----- PAGE

Research

‘New intoxicants’ refers to substances that were unfamiliar to Europeans before 1600, but which by 1850 were dietary staples across the continent. They include tobacco and sugar, which became mass Atlantic imports from the 1620s; coffee, which was introduced into Europe from Arabia in the 1650s and became a mass Atlantic and Asian import from the 1720s; tea, which was introduced into northwestern Europe in the 1640s and became a mass Asian import from the 1720s; cocoa, which was a restricted Atlantic import from the 1650s; and opium, which was imported into Europe from the Levant and latterly Asia, and which by the second half of the eighteenth century was an everyday commodity.

Tobacco plant

Case Studies

We compared the influence of these substances on four urban settlements between c.1600 and c.1850. These rapidly developing port cities were at once important recipients of new intoxicants and their associated practices, points of distribution to regional and national hinterlands within the Netherlands, Germany, the UK, and Sweden, and central to the formation of a North/Baltic Sea trading zone with an Atlantic and Asiatic scope.

----------

TASK DESCRIPTION:
Rewrite the research text on new intoxicants from "We compared the" to "and Asiatic scope.", putting "harbor towns" in place of "port cities". The entries that follow have nothing to do with the text above.

----- ENTRIES SHOWN

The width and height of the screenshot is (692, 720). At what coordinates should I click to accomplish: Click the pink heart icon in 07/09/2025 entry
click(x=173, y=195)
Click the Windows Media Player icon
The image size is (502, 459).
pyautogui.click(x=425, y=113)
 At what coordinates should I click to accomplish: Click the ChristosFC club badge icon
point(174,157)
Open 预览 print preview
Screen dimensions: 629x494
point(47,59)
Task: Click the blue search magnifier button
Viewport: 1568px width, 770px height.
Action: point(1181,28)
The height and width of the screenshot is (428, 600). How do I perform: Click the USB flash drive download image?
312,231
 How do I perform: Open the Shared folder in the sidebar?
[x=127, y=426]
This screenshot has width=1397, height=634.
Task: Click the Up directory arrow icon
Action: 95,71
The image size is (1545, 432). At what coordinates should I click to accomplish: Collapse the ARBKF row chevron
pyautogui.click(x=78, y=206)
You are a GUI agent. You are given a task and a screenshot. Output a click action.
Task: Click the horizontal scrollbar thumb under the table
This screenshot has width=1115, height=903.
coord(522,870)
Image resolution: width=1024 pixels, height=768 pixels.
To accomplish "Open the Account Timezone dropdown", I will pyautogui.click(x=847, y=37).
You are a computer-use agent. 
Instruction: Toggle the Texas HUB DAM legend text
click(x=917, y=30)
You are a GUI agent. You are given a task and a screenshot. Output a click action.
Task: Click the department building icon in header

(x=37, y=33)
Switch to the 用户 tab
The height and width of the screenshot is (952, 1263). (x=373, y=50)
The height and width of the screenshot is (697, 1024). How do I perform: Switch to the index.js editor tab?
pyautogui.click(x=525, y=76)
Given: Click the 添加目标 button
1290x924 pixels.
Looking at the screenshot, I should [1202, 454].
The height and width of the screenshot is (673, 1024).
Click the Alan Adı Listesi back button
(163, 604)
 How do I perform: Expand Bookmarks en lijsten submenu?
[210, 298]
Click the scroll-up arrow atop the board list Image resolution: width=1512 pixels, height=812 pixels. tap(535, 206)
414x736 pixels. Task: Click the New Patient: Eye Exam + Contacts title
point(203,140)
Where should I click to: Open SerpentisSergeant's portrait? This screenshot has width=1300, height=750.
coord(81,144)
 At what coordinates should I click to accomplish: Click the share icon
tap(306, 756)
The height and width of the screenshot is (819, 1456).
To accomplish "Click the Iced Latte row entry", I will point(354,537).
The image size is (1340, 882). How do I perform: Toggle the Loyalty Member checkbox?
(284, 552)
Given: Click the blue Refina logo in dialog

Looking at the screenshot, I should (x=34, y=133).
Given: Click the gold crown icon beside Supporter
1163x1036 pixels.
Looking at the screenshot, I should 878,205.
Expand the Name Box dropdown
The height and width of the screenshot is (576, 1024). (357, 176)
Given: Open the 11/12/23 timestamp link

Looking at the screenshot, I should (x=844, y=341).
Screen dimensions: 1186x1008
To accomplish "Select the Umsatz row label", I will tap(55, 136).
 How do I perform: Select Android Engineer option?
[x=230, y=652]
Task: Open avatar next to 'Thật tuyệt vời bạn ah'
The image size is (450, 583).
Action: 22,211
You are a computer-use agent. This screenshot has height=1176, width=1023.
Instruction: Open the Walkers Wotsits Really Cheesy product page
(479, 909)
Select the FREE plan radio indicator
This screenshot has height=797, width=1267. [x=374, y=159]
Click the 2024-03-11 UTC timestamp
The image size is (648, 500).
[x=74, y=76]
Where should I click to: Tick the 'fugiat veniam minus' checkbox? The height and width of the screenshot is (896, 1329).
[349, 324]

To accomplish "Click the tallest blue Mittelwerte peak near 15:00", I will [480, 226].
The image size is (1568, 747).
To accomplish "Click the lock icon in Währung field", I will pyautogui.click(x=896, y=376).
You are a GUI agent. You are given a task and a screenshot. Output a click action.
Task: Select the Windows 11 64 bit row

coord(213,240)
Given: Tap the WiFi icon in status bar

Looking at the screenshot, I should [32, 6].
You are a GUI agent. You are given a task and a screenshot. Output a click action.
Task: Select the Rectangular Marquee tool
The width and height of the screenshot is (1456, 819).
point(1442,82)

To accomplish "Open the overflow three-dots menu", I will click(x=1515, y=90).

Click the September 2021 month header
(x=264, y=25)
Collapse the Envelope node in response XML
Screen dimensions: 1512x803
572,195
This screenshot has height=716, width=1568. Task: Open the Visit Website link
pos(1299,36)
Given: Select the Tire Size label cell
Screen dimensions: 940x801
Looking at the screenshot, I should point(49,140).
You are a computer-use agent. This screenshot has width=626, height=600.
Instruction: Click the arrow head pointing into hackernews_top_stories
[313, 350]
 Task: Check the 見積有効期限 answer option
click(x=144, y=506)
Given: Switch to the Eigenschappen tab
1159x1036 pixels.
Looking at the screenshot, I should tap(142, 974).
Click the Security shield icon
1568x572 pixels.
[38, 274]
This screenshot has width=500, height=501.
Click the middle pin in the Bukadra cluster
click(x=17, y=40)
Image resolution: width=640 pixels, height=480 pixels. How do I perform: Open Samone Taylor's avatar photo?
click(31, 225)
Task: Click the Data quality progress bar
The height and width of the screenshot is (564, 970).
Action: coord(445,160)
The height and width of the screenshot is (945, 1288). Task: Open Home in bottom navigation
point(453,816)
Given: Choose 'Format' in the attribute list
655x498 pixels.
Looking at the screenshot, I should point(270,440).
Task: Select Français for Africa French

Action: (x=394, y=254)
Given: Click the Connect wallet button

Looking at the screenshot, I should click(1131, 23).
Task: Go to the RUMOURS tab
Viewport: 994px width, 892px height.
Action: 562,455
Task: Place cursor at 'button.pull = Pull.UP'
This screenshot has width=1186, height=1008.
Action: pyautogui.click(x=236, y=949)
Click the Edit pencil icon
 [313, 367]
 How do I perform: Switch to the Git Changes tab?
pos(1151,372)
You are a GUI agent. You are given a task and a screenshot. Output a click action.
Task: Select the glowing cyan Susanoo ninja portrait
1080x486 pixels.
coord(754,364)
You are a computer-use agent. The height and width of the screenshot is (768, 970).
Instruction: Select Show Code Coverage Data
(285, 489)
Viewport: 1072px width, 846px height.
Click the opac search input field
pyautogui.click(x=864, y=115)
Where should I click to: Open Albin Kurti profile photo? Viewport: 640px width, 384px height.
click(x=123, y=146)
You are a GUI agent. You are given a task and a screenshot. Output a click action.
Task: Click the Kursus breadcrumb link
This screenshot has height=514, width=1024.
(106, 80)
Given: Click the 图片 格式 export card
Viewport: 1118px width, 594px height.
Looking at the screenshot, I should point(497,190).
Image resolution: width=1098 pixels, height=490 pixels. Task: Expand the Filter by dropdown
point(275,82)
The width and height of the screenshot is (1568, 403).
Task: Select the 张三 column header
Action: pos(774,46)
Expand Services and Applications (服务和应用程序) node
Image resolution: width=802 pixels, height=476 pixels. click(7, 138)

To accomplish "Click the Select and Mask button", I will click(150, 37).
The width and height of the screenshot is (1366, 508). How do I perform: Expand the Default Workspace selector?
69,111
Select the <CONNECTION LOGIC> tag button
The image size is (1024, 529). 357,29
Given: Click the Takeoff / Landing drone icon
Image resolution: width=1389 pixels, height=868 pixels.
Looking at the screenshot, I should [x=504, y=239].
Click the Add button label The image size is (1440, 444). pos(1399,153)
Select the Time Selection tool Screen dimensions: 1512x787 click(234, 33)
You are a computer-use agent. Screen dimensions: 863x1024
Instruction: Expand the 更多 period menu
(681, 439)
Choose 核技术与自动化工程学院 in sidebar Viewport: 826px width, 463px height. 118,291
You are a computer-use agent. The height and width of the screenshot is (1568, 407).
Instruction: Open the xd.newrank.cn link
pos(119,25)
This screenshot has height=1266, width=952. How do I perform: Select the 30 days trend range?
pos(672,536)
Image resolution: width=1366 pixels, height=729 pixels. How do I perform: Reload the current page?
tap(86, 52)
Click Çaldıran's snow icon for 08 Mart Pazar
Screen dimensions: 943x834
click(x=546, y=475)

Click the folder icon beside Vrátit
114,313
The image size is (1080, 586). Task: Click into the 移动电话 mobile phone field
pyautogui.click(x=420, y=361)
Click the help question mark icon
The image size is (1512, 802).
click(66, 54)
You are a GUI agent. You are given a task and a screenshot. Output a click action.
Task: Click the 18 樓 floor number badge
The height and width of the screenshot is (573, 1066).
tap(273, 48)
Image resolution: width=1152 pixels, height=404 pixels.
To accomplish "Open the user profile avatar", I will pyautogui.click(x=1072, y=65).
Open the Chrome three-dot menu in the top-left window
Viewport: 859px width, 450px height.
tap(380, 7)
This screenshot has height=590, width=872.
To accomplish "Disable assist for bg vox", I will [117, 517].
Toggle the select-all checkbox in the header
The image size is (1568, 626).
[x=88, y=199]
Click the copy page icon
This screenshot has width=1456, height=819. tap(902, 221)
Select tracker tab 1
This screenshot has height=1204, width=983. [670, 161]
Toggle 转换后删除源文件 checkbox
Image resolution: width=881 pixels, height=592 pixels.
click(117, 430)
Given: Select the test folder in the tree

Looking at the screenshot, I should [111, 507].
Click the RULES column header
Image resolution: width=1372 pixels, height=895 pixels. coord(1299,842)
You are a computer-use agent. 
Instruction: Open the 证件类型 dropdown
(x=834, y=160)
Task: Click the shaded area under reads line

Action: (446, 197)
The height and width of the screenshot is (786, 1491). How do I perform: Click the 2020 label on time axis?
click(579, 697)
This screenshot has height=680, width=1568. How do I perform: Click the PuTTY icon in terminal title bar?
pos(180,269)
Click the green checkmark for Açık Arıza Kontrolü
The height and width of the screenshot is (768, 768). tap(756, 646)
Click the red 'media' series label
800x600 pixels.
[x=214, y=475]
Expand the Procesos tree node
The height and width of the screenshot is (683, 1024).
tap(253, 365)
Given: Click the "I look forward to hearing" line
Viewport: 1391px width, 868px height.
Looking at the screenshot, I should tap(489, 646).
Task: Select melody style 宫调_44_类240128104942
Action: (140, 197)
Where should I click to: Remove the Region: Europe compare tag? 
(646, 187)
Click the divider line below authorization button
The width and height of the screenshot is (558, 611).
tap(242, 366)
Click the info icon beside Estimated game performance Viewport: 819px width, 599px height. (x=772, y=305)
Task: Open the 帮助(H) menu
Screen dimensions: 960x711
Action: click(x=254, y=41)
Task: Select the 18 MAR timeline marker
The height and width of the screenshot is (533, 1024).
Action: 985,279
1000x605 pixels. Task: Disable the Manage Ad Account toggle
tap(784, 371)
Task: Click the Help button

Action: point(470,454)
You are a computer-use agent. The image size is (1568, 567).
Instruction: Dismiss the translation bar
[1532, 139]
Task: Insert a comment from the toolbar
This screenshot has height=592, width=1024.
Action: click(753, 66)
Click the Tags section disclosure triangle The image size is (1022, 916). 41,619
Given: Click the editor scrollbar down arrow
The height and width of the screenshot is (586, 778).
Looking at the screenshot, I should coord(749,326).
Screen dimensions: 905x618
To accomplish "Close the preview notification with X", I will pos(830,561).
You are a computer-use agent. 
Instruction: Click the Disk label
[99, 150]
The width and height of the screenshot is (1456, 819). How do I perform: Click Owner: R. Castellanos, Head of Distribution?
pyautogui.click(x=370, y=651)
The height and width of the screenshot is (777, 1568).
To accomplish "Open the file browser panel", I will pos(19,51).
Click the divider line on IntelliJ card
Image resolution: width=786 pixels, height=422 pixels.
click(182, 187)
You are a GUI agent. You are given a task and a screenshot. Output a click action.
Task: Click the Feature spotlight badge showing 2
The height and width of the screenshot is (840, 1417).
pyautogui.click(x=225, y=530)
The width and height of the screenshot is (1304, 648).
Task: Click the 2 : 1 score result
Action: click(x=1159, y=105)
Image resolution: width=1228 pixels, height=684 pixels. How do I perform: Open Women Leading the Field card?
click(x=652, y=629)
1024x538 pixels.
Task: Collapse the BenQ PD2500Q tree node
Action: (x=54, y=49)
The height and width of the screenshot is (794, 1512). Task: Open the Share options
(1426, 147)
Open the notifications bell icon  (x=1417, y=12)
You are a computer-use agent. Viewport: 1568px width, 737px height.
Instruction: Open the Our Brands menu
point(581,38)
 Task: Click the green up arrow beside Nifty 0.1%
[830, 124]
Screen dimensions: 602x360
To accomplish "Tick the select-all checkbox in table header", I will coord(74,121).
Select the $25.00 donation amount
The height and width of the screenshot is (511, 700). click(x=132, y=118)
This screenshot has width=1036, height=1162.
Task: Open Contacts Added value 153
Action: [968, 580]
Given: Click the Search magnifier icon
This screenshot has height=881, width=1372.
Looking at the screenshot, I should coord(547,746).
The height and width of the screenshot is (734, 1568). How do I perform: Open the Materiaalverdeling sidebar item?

----------

RESULT FOR THIS EXERCISE:
We compared the influence of these substances on four urban settlements between c.1600 and c.1850. These rapidly developing harbor towns were at once important recipients of new intoxicants and their associated practices, points of distribution to regional and national hinterlands within the Netherlands, Germany, the UK, and Sweden, and central to the formation of a North/Baltic Sea trading zone with an Atlantic and Asiatic scope.